* _What you are asked to do_: Locate the line that contains "Viewport: 666px width, 402px height." in the entries below, then repeat it and every following line through the line that contains "Click the Create", exactly, and no others.

* _Dataset records_:
....

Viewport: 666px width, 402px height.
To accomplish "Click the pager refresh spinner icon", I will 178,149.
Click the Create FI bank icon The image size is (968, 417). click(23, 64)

....

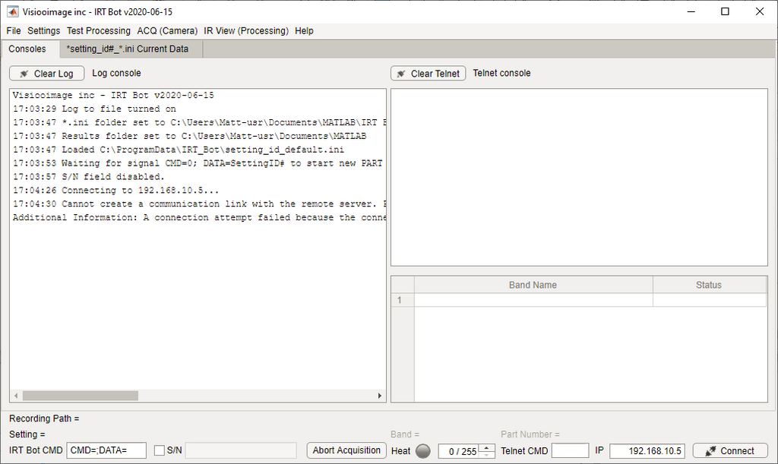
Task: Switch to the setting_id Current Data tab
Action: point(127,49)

....

* _Solution for this problem_:
Viewport: 666px width, 402px height.
To accomplish "Click the pager refresh spinner icon", I will 178,149.
Click the Create FI bank icon The image size is (968, 417). click(23, 64)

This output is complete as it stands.